§ TESTO DELLA PAGINA:
_ _ _ _

La linea politica di Benedetto spiazza perché non è politica

martedì 28 aprile 2009

di Bruno Mastroianni, Tempi, 28.4.09

La linea politica di Benedetto XVI spiazza. Durban II lo dimostra. Le parole di incoraggiamento del Papa durante il Regina Coeli e il fatto che la Santa Sede non abbia boicottato la conferenza come gli altri paesi occidentali, hanno gettato tutti nella confusione.

A cominciare dal rabbino Di Segni che ha detto alla Stampa: «Non riesco proprio a interpretare il gesto di Benedetto XVI». Poi Carlo Panella sul Foglio, preoccupato per questa sorta di ingenuità papal-diplomatica che, in nome dell’affinità con i paesi islamici sulle questioni etiche, non ha saputo comprendere la novità del “pericolo Ahmadinejad”. Anche Repubblica ha trovato le sue spiegazioni in presunti “segnali” vaticani a Israele. Insomma come al solito, a buttarla sul politico, quasi nessuno sembra averci capito molto.

I fedeli invece sono rimasti tranquilli. Hanno riconosciuto, in quel dare segnali positivi e incoraggianti nonostante la scarsa affidabilità di alcuni interlocutori, il modo di fare della Chiesa da millenni. «Non entriamo in motivazioni politiche, vogliamo dare un piccolo servizio per cambiare il cuore delle persone», ha detto monsignor Tomasi, osservatore all’Onu.

_ _ _ _

§ I DATI:

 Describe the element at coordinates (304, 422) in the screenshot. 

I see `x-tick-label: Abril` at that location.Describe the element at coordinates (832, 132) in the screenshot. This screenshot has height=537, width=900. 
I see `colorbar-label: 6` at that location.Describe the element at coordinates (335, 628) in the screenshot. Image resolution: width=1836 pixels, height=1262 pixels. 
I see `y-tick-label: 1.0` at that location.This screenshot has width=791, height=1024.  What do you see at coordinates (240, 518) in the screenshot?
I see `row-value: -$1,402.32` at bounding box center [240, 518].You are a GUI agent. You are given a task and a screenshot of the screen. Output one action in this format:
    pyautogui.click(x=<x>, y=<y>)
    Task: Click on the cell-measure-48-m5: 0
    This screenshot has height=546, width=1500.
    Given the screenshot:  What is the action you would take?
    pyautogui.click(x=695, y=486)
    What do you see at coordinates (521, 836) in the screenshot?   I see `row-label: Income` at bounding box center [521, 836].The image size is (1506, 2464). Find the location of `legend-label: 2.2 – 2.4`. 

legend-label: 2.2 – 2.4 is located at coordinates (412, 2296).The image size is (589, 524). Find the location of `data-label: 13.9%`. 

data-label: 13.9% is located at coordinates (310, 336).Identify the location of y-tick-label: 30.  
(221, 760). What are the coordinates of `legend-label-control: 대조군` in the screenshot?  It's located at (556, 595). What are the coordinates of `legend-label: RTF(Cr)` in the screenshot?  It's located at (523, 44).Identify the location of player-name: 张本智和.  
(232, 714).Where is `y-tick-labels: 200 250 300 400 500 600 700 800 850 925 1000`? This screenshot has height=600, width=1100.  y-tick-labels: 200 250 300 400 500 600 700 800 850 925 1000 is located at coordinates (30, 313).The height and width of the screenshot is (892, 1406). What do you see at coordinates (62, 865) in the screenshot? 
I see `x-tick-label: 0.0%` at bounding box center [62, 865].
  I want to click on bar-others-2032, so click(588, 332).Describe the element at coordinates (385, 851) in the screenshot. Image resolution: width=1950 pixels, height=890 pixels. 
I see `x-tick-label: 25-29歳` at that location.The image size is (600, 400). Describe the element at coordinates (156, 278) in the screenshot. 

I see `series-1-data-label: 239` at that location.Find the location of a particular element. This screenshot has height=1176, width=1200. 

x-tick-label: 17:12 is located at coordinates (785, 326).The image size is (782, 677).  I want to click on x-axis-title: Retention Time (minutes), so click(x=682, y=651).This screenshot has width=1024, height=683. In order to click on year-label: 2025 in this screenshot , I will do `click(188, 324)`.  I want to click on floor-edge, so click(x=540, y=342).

_ _ _ _

§ CONSEGNA: Elenca tutte le testate giornalistiche nominate nell'articolo su Benedetto XVI e Durban II.

§ SOLUZIONE: Tempi, la Stampa, il Foglio, Repubblica.